マロルーの腕もあるだろうがサクサクも五割り増しになっていて、シャールは夢中になって食べ進めた。
「そう言えばそろそろ二ヶ月ですね」
「え?なにが?」
「ルーカ様が謹慎を言い渡されてからですよ」
「……あっ」
そうだ、謹慎解除……
何で忘れてたんだろう。このタイミングで大きな事件があったじゃないか。
バタン!!
「シャール!」
ノックもなしでドアが開いて真っ青なドレスを着たルーカが部屋に飛び込んできた。
「シャール!あのね!あ!何食べてるの?美味しそう!!」
そう言うなり、向かいに腰掛けて早速クッキーを口に放り込んでいる。
……うるさい。声もうるさいけど真っ青なドレスと派手な化粧が目にうるさい。
「……ルーカ様、クッキーのかけらがお口からこぼれてますよ」
「ほんとだね。後で掃除しといて」
行儀が悪いと言うマロルーの遠回しな苦言は通じなかったようだ。まるで言うことを聞かない幼児を見るような目でルーカを見ているマロルーが哀れで仕方ない。

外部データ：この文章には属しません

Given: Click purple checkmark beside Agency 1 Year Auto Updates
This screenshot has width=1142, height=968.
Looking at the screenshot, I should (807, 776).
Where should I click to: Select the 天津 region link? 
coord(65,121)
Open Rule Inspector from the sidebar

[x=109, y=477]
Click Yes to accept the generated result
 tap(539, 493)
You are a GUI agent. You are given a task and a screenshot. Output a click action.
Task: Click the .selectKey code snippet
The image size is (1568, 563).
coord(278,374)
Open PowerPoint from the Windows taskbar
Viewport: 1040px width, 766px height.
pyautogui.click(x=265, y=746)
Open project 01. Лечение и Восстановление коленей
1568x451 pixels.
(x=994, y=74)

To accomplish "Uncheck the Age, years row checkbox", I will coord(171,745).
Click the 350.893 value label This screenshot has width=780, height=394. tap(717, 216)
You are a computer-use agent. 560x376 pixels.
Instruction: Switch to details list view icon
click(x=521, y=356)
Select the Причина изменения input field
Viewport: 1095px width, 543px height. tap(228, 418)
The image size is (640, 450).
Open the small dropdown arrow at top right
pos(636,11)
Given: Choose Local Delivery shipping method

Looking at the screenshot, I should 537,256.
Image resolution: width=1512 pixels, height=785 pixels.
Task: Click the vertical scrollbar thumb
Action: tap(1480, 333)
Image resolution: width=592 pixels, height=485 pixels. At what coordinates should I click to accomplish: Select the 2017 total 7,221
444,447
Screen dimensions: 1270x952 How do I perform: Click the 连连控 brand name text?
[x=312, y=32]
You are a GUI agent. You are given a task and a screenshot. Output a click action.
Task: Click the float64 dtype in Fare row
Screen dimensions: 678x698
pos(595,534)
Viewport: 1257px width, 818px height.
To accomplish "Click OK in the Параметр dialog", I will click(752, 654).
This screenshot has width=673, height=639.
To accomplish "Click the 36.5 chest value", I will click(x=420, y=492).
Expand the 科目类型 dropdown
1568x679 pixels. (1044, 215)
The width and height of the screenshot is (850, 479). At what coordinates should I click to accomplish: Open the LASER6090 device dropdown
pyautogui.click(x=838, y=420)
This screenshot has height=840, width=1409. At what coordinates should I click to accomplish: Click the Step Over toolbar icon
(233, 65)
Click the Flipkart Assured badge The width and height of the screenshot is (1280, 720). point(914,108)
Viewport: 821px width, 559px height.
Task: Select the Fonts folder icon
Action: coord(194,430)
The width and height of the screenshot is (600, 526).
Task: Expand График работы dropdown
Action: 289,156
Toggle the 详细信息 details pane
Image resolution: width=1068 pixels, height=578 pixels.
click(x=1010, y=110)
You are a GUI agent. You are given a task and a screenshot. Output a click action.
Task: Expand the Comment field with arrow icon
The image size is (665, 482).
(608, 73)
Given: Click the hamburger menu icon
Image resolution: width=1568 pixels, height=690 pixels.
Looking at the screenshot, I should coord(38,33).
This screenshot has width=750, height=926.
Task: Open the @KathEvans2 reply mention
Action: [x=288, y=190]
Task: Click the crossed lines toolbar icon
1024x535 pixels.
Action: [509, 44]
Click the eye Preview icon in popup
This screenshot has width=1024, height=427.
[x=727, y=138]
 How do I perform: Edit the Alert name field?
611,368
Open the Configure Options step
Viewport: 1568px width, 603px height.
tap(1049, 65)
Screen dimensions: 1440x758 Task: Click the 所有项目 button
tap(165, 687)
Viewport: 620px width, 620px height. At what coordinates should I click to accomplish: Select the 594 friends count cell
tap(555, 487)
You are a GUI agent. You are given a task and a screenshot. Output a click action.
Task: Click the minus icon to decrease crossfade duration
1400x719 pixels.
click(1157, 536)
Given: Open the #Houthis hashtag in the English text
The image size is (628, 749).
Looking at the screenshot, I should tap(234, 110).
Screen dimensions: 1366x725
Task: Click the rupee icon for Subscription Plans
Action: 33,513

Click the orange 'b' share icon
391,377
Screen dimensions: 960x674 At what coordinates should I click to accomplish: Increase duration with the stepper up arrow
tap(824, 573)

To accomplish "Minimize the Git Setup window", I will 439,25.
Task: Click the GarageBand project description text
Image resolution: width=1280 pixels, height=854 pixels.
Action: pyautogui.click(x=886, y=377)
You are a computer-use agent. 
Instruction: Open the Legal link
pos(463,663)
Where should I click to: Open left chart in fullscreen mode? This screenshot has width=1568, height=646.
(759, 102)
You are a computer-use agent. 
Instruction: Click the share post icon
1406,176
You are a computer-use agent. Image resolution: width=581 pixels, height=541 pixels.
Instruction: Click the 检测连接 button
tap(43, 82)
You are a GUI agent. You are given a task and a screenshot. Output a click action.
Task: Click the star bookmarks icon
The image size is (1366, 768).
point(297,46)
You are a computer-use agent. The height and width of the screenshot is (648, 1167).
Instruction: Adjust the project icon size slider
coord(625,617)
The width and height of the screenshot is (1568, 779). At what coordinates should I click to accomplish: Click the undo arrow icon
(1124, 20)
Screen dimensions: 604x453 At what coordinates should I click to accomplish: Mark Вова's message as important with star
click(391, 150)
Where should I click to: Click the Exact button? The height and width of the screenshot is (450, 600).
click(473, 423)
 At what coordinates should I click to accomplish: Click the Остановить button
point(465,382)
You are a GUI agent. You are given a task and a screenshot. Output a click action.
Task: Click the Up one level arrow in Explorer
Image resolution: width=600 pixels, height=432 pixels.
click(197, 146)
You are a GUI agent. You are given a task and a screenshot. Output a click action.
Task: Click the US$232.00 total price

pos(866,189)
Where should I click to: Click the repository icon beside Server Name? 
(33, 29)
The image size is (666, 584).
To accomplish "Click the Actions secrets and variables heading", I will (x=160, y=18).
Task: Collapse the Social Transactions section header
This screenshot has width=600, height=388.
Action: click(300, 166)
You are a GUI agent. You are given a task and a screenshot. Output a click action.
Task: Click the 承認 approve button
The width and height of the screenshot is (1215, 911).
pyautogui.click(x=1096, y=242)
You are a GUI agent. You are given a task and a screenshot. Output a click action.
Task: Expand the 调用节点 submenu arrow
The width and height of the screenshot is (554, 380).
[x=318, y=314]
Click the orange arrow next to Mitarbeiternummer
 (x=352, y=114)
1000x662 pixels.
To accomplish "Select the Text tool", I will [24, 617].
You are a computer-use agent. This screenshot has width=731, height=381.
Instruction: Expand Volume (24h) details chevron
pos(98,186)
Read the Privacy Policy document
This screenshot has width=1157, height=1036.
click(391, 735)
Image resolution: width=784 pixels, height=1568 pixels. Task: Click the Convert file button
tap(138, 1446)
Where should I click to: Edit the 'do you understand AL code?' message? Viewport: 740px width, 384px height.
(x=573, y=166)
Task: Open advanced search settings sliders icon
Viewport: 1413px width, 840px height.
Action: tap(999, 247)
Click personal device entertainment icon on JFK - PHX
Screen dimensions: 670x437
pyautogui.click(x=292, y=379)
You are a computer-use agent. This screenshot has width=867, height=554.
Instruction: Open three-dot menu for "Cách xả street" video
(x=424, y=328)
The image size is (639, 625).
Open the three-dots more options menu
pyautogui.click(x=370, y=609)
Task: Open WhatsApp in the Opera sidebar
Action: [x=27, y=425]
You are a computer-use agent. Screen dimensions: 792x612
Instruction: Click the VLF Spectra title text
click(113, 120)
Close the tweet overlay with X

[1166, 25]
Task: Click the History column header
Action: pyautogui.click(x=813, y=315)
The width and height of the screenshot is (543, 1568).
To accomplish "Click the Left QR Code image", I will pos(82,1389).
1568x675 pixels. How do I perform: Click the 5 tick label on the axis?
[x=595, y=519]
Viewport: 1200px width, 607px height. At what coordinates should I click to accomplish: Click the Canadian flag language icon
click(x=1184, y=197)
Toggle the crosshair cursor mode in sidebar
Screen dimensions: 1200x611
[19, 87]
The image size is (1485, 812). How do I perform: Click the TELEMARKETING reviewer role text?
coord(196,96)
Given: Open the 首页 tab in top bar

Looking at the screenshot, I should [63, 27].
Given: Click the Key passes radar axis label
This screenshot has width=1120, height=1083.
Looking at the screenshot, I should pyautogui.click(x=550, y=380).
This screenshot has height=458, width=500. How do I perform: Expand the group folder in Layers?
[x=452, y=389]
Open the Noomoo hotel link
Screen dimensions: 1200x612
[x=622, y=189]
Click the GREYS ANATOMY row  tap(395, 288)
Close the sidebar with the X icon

マロルーがやれやれという顔で掃除用具を取りに出て行ったのを確認して、シャールはルーカに声をかけた。
「ルーカ、なにか用事があったんじゃないの?」
「あ、そうそう」
ルーカはお菓子で汚れた手をドレスで拭いて、ポケットから一枚の封筒を取り出す。
「なにこれ」
シャールは指先で摘むように受け取った。
「知らないの?招待状だよ。もらったことないなんて可哀想。僕なんかいつもパーティーに呼ばれてるけど」
(……そうじゃない)
そうじゃないけどそれについてルーカの誤解を解くなんて面倒なことはごめんだ。
シャールは黙ってその封筒にペーパーナイフを当てた。